Oct 18,2006- The Now News

City looks at creating fund to pay for replacement trees

By Leneen Robb - Staff Reporter

If a tree falls in the forest, does anybody calculate the estimated net benefit it provided during its lifetime? Probably not, but if they did, the figure would be somewhere between $6 and $67 per year, according to a new report from the City of Coquitlam.

The draft city street tree management plan, written by Coquitlam's general manager of leisure and parks services, Edie Doepker, attempts to put a dollar amount to the benefits - including storm water retention, air pollution mitigation, energy savings and esthetic value - of the city's roughly 450,000 trees. The figure Doepker came up with is $11.4 million annually.

Mike Nihls, the city's manager of parks and open space services, said in an interview that the practice of assigning a dollar cost to trees is based on research started in the last five years or so. Researchers take into account such things as how much carbon dioxide trees take out of the air, subtract the cost of maintaining those trees, then arrive at a net benefit.

The city hired a firm last year, Nihls said, to do what is admittedly not an exact science - attach economic value to what are commonly viewed as the qualitative benefits of trees.

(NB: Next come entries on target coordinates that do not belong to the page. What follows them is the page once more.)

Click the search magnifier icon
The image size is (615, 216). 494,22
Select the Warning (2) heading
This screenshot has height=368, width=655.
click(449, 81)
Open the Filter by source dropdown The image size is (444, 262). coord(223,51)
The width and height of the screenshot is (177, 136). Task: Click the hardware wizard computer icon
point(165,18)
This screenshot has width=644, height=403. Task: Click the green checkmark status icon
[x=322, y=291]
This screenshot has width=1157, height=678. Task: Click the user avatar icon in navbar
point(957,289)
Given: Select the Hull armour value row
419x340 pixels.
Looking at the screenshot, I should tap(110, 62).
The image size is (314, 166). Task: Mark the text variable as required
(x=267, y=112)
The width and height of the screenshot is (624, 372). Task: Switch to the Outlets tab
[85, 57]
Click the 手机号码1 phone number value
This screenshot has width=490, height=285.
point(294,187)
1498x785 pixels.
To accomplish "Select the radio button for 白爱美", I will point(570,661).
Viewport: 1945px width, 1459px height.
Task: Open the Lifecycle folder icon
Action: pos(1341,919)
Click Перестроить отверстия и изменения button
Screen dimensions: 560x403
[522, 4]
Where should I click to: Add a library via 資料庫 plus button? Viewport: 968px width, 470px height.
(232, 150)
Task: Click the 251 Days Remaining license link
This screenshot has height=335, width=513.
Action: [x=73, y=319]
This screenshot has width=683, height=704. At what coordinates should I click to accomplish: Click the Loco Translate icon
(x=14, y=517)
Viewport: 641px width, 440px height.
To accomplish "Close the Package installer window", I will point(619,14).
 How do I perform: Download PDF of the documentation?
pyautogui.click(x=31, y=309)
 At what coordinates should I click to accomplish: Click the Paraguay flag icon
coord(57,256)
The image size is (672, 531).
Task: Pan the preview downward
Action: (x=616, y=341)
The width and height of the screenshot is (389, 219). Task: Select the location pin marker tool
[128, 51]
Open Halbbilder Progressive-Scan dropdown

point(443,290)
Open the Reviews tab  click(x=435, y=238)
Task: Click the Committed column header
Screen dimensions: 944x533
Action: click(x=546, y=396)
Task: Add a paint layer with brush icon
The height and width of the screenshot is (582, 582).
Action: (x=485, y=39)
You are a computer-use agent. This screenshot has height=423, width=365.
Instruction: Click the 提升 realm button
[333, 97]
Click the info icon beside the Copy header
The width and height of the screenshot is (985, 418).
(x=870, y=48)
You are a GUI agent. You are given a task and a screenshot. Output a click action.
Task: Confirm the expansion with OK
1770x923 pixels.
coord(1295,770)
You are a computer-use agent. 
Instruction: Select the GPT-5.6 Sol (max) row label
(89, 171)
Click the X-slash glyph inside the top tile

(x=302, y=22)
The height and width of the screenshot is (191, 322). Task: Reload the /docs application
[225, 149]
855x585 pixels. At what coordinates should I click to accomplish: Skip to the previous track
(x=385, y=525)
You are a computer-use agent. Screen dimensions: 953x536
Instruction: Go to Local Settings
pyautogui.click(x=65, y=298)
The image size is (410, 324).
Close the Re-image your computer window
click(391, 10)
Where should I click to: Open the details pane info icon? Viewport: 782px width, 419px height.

Doepker's report estimates that, based on a 40-year lifespan, total net lifetime benefits range from $240 for a small tree to $2,687 for a larger one.

Where there are benefits, there are usually costs, of course, and the city's report aims to pin down how much Coquitlam should spend to maintain its street trees.

Nihls said trees - which are now required as part of subdivision servicing - are relatively cheap to maintain when they're young, but cost more as they age, partly because pruning a larger tree takes more time.

The report, which has not yet been voted on by council, suggests that for each new tree planted, the city put aside $50 in an annual street tree maintenance fund.

Most of that amount - $30 - would go toward maintenance - while $15 would be put into a reserve fund to pay for the cost of planting replacement trees and $5 would be used to pay for indirect maintenance activities such as street sweeping and catch basin inspection.

Nihls said the city has about 3,000 street trees now - there are about 180,000 trees on city property - and that number could double in 15 years.

While developers will pay for the cost of planting new trees, the city is responsible for their maintenance.

Nihls expects crews to plant about 200 new trees each year, and says that if the $50-per-tree fee is approved, it will only cost the city about $10,000 annually.

"Staff have done a street tree management plan now to be proactive, to make sure that we're preparing," he said, "now that trees are required as part of subdivision servicing."